== EXERCISE ==
Print the lines of the records that begin with the line containing "Viewport: 1389px width, 868px" and end with the line containing "I will pos(500,130).", word for word.

== SOURCE DATA ==
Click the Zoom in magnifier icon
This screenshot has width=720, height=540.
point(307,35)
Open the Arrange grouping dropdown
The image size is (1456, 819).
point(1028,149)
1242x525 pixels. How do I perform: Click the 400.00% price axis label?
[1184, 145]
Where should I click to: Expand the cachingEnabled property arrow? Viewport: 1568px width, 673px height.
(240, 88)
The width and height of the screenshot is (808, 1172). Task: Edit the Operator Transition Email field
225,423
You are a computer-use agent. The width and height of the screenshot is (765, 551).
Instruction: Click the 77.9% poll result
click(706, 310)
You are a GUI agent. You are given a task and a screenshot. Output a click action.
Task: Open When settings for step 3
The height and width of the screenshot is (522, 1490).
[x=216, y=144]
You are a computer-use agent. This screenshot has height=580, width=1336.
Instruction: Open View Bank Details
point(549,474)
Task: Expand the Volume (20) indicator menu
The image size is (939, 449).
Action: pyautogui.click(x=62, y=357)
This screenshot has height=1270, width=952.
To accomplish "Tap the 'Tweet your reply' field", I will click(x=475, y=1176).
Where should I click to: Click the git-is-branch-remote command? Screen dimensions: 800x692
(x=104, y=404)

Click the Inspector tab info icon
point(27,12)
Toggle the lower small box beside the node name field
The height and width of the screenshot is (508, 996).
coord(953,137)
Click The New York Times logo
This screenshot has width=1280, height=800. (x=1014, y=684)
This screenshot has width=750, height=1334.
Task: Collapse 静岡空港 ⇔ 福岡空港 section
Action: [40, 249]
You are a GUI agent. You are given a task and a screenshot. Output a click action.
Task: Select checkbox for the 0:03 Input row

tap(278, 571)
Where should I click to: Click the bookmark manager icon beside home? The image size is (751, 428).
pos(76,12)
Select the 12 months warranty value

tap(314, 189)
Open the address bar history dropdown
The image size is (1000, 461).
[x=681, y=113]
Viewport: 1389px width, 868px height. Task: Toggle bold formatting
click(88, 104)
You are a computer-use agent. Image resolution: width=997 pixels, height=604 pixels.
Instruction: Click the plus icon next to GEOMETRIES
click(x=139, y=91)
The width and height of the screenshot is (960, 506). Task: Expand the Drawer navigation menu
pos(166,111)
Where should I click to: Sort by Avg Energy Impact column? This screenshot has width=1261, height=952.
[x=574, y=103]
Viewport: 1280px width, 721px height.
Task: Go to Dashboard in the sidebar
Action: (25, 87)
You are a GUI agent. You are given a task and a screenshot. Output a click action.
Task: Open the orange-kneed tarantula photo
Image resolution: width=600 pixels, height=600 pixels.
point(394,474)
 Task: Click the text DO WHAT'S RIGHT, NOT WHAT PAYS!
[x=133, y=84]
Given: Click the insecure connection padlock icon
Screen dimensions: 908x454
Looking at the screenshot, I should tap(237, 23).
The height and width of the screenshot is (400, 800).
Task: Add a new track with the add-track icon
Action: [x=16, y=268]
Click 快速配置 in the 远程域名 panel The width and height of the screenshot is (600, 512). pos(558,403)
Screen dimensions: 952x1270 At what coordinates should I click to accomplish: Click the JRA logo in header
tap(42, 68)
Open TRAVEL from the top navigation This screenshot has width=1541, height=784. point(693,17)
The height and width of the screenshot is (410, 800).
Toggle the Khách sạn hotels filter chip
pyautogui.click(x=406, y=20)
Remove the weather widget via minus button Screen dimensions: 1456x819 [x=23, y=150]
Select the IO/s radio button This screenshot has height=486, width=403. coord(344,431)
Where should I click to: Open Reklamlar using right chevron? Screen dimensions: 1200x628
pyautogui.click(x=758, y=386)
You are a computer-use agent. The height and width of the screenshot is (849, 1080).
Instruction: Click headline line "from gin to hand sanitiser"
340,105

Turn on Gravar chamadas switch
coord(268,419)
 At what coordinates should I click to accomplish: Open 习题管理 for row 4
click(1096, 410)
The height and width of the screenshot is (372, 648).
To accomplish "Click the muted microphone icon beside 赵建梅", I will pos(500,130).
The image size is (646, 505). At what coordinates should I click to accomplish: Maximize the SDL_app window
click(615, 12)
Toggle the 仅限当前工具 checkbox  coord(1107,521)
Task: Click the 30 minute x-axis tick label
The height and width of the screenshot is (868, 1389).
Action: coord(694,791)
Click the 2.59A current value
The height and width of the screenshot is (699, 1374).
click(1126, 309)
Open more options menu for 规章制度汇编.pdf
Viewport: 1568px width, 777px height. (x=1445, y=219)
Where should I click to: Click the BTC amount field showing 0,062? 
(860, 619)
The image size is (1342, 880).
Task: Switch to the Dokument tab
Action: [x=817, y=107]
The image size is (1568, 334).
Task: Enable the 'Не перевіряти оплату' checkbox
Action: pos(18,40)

== OUTPUT FOR THIS TASK ==
Viewport: 1389px width, 868px height. Task: Toggle bold formatting
click(88, 104)
You are a computer-use agent. Image resolution: width=997 pixels, height=604 pixels.
Instruction: Click the plus icon next to GEOMETRIES
click(x=139, y=91)
The width and height of the screenshot is (960, 506). Task: Expand the Drawer navigation menu
pos(166,111)
Where should I click to: Sort by Avg Energy Impact column? This screenshot has width=1261, height=952.
[x=574, y=103]
Viewport: 1280px width, 721px height.
Task: Go to Dashboard in the sidebar
Action: (25, 87)
You are a GUI agent. You are given a task and a screenshot. Output a click action.
Task: Open the orange-kneed tarantula photo
Image resolution: width=600 pixels, height=600 pixels.
point(394,474)
 Task: Click the text DO WHAT'S RIGHT, NOT WHAT PAYS!
[x=133, y=84]
Given: Click the insecure connection padlock icon
Screen dimensions: 908x454
Looking at the screenshot, I should tap(237, 23).
The height and width of the screenshot is (400, 800).
Task: Add a new track with the add-track icon
Action: [x=16, y=268]
Click 快速配置 in the 远程域名 panel The width and height of the screenshot is (600, 512). pos(558,403)
Screen dimensions: 952x1270 At what coordinates should I click to accomplish: Click the JRA logo in header
tap(42, 68)
Open TRAVEL from the top navigation This screenshot has width=1541, height=784. point(693,17)
The height and width of the screenshot is (410, 800).
Toggle the Khách sạn hotels filter chip
pyautogui.click(x=406, y=20)
Remove the weather widget via minus button Screen dimensions: 1456x819 [x=23, y=150]
Select the IO/s radio button This screenshot has height=486, width=403. coord(344,431)
Where should I click to: Open Reklamlar using right chevron? Screen dimensions: 1200x628
pyautogui.click(x=758, y=386)
You are a computer-use agent. The height and width of the screenshot is (849, 1080).
Instruction: Click headline line "from gin to hand sanitiser"
340,105

Turn on Gravar chamadas switch
coord(268,419)
 At what coordinates should I click to accomplish: Open 习题管理 for row 4
click(1096, 410)
The height and width of the screenshot is (372, 648).
To accomplish "Click the muted microphone icon beside 赵建梅", I will pos(500,130).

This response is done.